__WHAT YOU SHOULD DO__: Find each line in the entries below that contains the string "resolution" and copy it out. Treat uppercase and lowercase as different.

[Items from a data source]
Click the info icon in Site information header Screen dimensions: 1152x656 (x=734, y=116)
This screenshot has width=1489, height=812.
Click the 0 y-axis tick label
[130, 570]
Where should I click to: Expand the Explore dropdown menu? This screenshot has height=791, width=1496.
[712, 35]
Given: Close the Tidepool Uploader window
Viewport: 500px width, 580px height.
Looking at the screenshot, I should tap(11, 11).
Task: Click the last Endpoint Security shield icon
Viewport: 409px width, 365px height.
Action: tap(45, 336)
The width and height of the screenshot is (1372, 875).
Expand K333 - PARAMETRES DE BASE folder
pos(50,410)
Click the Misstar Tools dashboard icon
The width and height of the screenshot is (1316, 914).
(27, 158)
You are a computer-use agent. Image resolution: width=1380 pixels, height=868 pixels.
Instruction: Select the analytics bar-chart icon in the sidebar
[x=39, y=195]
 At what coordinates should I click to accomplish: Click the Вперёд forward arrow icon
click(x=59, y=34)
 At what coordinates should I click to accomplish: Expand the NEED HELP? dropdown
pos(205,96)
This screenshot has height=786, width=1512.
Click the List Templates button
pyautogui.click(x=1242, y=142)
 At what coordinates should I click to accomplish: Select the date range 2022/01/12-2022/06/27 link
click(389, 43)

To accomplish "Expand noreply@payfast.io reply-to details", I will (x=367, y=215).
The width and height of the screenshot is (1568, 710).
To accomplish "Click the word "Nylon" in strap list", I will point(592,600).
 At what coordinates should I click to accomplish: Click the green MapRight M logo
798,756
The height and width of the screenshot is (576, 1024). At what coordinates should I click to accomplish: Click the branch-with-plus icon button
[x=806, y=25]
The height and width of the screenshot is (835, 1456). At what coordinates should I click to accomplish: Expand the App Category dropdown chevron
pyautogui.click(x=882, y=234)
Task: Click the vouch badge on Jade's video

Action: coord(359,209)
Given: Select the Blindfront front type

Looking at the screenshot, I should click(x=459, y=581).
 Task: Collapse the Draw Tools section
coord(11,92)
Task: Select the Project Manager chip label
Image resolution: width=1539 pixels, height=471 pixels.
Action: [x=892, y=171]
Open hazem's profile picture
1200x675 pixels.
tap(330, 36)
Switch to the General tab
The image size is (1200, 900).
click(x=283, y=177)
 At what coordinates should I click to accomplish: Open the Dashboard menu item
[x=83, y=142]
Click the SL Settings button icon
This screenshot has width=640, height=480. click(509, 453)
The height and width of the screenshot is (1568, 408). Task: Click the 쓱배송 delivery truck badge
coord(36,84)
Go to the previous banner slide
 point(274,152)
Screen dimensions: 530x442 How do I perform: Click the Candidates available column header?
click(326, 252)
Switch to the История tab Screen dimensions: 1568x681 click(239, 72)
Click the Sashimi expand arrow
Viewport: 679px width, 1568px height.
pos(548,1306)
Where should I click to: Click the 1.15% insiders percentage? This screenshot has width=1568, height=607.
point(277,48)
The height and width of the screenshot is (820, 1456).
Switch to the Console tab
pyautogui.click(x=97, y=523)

__ANSWER TO THE TASK__:
You are a computer-use agent. Image resolution: width=1380 pixels, height=868 pixels.
Image resolution: width=1539 pixels, height=471 pixels.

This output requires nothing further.